Computational analysis lets science fiction become science reality

By Kara Headley | Jan 28, 2026 |

A computer graphic — Researchers from the Vermaas lab use computer simulations to see how cell membranes would react under extreme or even impossible circumstances.

Strange things can happen in science, but stranger things appear when we make science fiction a science reality.

Computational biology allows researchers to look at models that would never exist in nature but still offer valuable insights into the world around us. This was the leading idea behind a new study from the Vermaas lab at the MSU-DOE Plant Research Laboratory (PRL), published in ACS Omega, which looks at the formation of cell membranes.

This study also has implications for health science and why trans fatty acids may be so bad for us.

Cell membranes are barriers which protect the cell from harmful agents, while letting good proteins in. It acts like a force field, with gates that can be opened to let goods flow between the inside and the outside.

The cell membrane is made up of a bunch of lipids which each contain two carbon atoms, connected by a double bond.

There are two ways these carbons can be situated in the lipid. The formation found most often in nature is known as cis conformation, and it has the carbons on the same side of the double bond. There is also the lesser seen trans conformation, which has the carbons on opposite sides of the double bond.

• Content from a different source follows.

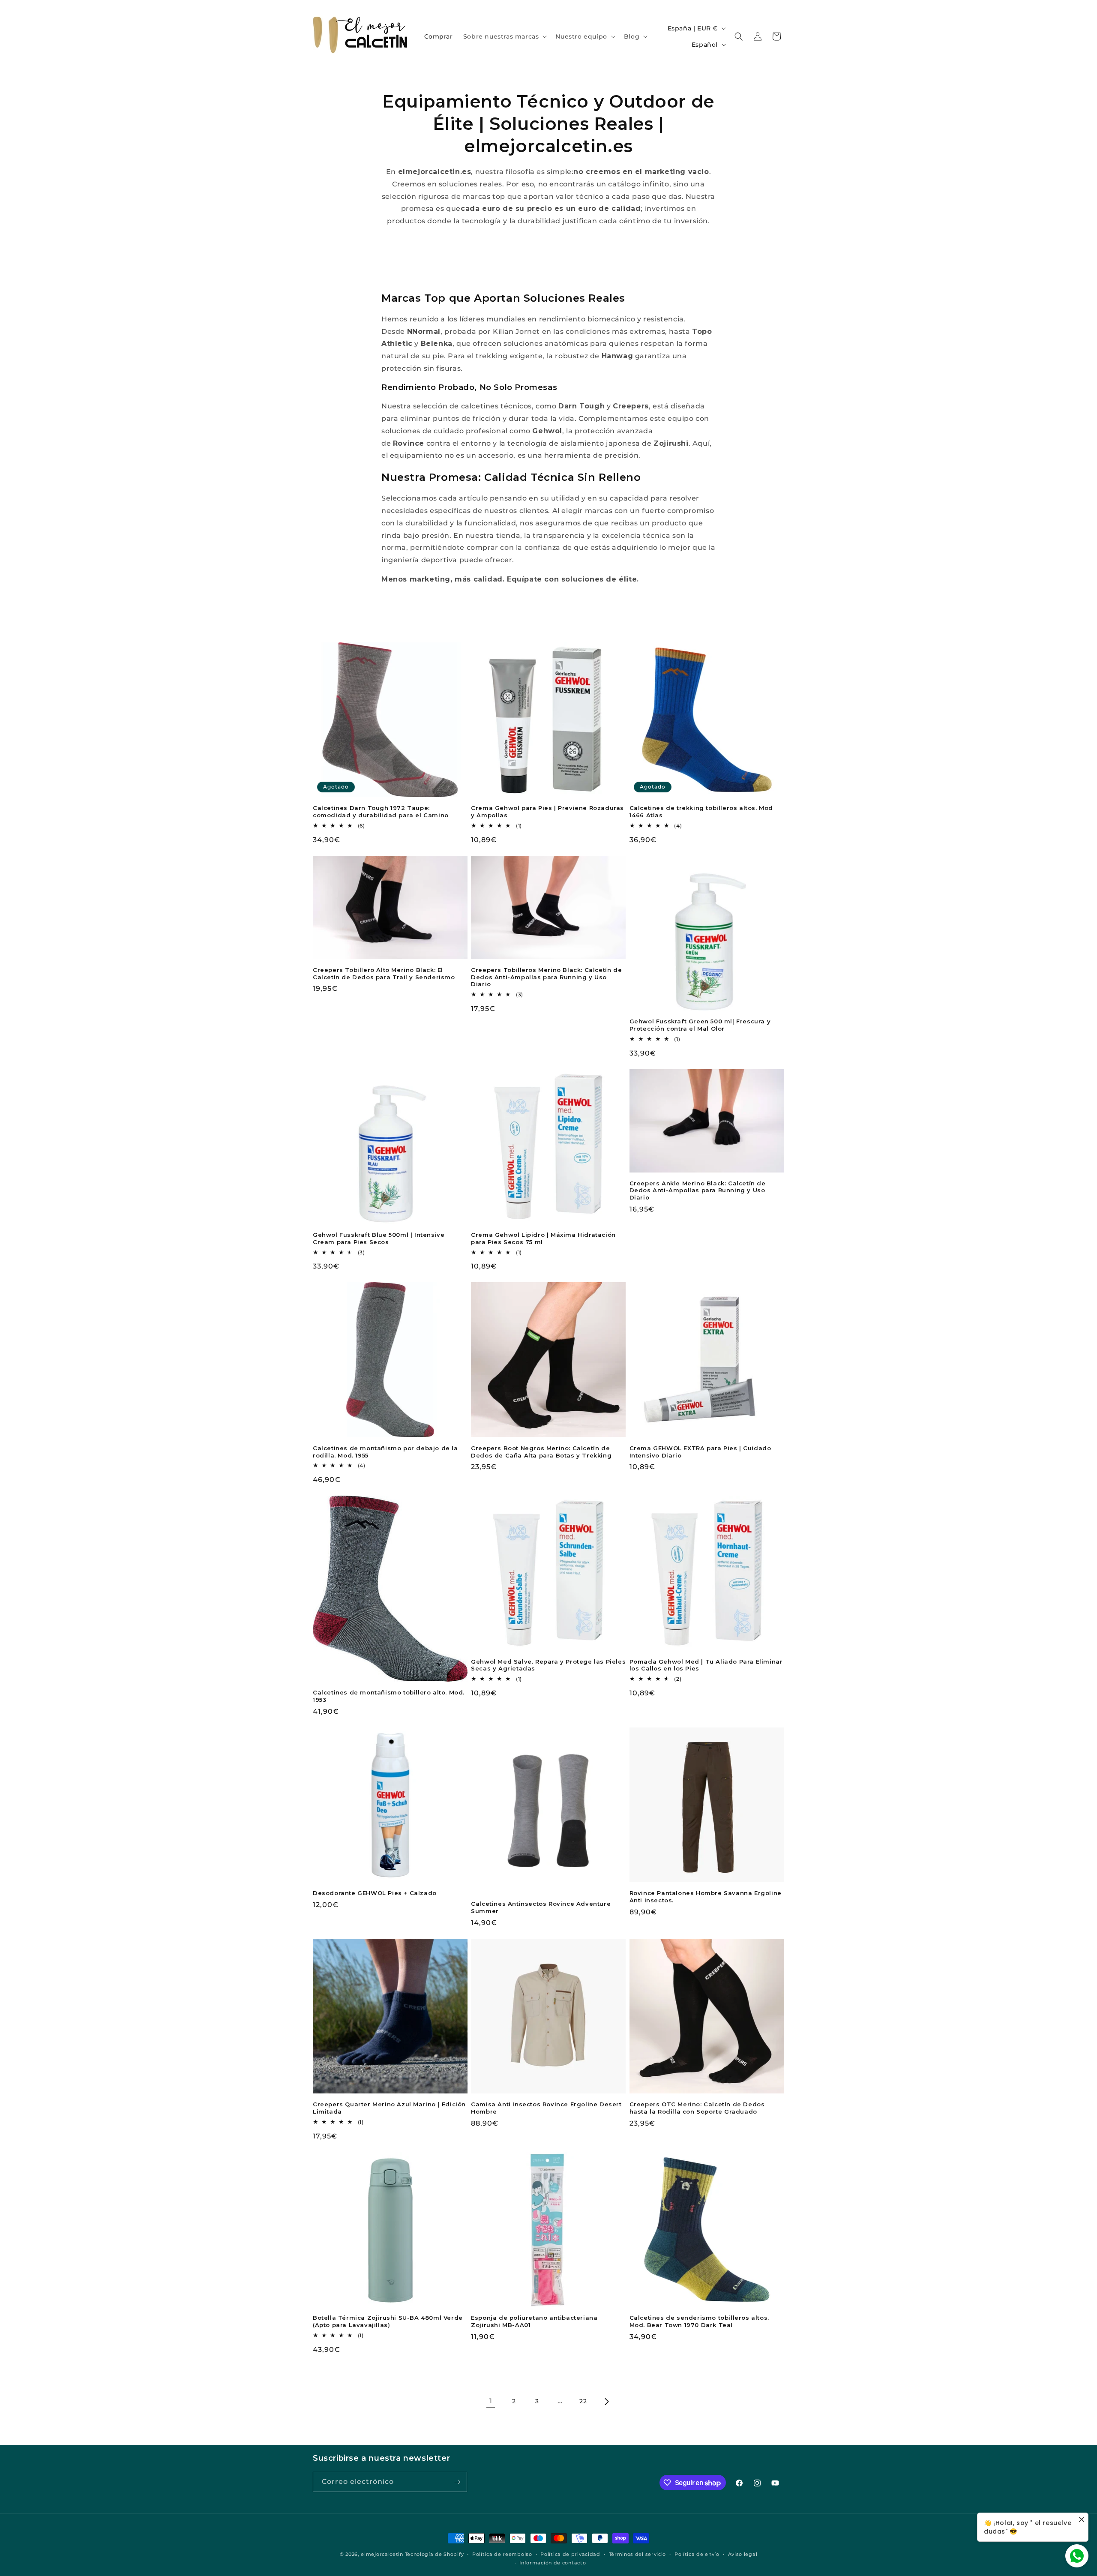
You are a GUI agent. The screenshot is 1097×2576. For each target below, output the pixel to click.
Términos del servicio (637, 2554)
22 (583, 2401)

A graphic showing cis-trans isomerization. In cis conformation, the carbons are on the same side of the double bond. In trans conformation, the carbons are on opposite sides of the double bond. Text reads: There are two ways carbons can be situated in a lipid. Cis conformation, with the carbons on the same side of the double bond, is more often found in nature. Switching between cis conformation and trans conformation is called Cis-trans Isomerization. — A graphic showing cis and trans conformation. By Kara Headley

“Specifically in bacteria, double bonds play a role in how the membrane adapts to certain external factors like stress,” said Saad Raza, former Vermaas lab postdoctoral researcher and first author on the paper. “If the double bond is in a cis conformation, it makes it easier for molecules outside to diffuse inside the membrane.”

However, in trans conformation, it’s more difficult for things to pass through the membrane. Only some of the bonds need to switch to trans for this to happen. This switch is called cis-trans isomerization.

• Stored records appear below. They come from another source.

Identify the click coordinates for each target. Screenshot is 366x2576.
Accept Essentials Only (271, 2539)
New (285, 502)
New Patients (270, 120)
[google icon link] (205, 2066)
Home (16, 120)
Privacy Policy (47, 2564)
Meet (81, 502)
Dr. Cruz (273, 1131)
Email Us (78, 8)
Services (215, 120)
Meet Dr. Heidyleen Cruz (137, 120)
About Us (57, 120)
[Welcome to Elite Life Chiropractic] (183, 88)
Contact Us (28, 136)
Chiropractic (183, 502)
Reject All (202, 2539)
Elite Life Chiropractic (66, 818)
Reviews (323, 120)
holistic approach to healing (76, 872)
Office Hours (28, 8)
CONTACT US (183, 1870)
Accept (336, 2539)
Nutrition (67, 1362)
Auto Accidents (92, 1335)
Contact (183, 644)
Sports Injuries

The study takes the phenomenon of cis-trans isomerization to the extreme. What if all of the bonds were in trans conformation, a phenomenon that would never occur in nature?

The researchers found that with all bonds in trans formation, it made it much harder for the cell to interact with enzymes. Broadly, cells interact with enzymes to get stuff done in your body. Enzymes need a bonding site on the membrane to attach to, which appear on the membrane surface much less often in trans conformation.

“Part of the reason why lots of trans fats might be bad for you, mechanically speaking, is they don't come up to the surface, which means that enzymes can't do stuff with it, and so your metabolism kind of gets gummed up,” said Josh Vermaas, assistant professor in the PRL and the Department of Biochemistry and Molecular Biology.

There is more to be discovered with how these mechanical mysteries work, but the Vermaas lab is leaving it here.

“One of the clear limitations for this paper is we did something very artificial,” Vermaas said. “We switched every single double bond around, which is not real. You have to take it with a grain of salt for what does this actually mean.”

That’s the power and limitation of computational biology: it lets us see what a science fiction world would look like, under the laws of our real world.